It’s one thing for a CEO to understand the technical methods of valuation. For members of the finance, organization to apply them to help line managers monitor. To improve company performance. But it’s still more powerful when CEOs, board members, and other nonfinancial executives internalize the principles of value creation. Doing so allows them to make independent, courageous. Also, unpopular business decisions in the face of myths and misconceptions about what creates value.

When an organization’s senior leaders have a strong financial compass. It’s easier for them to resist the siren songs of financial engineering, excessive force.  The idea (common during boom times) that somehow the established rules of economics no longer apply. Misconceptions like these which can lead companies to make value-destroying decisions. Also, slow down entire economies—take hold with surprising and disturbing ease.

The Four Values Principles

What we hope to do in this article is show how four principles, or cornerstones, can help senior executives and board members make some of their most important decisions.
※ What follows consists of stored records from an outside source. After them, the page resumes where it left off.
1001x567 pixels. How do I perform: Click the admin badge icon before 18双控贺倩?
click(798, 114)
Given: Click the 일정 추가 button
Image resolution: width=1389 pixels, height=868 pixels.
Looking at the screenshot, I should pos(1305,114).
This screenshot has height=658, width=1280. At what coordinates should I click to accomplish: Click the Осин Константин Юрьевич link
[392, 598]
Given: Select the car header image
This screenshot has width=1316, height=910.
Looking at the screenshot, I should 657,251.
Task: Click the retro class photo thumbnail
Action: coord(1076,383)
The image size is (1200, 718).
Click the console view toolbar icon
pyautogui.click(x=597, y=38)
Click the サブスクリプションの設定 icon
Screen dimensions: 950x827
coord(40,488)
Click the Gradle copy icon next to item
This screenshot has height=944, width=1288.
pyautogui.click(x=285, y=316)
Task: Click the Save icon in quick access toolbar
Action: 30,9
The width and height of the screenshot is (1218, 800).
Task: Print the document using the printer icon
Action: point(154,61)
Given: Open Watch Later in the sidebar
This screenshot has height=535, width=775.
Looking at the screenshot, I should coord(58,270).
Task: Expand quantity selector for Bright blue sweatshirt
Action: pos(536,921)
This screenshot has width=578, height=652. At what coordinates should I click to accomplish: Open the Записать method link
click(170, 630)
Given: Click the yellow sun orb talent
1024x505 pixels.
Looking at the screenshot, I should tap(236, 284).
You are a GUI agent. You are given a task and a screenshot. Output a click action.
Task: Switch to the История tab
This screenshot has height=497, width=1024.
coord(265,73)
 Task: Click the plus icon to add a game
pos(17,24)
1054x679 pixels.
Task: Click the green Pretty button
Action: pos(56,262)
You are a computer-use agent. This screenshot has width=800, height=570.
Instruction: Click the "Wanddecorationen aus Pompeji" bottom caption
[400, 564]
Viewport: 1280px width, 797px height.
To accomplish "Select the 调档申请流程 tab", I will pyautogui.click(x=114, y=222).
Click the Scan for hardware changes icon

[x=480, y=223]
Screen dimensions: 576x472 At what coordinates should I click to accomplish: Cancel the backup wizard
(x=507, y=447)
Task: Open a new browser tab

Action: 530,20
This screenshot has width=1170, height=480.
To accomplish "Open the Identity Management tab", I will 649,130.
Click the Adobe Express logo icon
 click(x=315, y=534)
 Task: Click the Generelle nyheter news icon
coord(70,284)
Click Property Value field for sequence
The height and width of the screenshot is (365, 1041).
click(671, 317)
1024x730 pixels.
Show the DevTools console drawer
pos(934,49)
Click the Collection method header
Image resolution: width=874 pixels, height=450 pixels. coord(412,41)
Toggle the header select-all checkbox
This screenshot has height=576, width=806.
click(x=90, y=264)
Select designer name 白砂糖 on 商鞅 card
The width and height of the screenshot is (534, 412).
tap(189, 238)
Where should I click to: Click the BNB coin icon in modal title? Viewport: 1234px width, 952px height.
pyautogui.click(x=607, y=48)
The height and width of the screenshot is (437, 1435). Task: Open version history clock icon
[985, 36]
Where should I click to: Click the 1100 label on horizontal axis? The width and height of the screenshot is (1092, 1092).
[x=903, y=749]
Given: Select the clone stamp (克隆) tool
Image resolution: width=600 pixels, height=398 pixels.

The four cornerstones are disarmingly simple:

  1. The core-of-value principle establishes that value creation is a function of returns on capital and growth. While highlighting some important subtleties associated with applying these concepts.
  2. The conservation-of-value principle says that it doesn’t matter how you slice the financial pie with financial engineering, share repurchases, or acquisitions; only improving cash flows will create value.
  3. The expectations treadmill principle explains how movements in a company’s share price. How it reflects changes in the stock market’s expectations about performance. Not just the company’s actual performance. The higher those expectations. The better that company must perform just to keep up.
  4. The best-owner principle states that no business has an inherent value in and of itself. It has a different value to different owners or potential owners—a value based on how they manage it and what strategy they pursue.


Obvious as this seems in hindsight, a great many smart people missed it at the time. And the same thing happens every day in executive suites and boardrooms as managers. Moreover, company directors evaluate acquisitions, divestitures, projects, and executive bonus. As we’ll see, the four cornerstones of finance provide a perennially stable frame of reference for managerial decisions like these.

Applying the four cornerstones of finance sometimes means going against the crowd. It means accepting that there are no free lunches. It means relying on data, thoughtful analysis, and a deep understanding of the competitive dynamics of an industry. None of this is easy, but the payoff the creation of value for a company’s stakeholders. Also. for society at large—is enormous.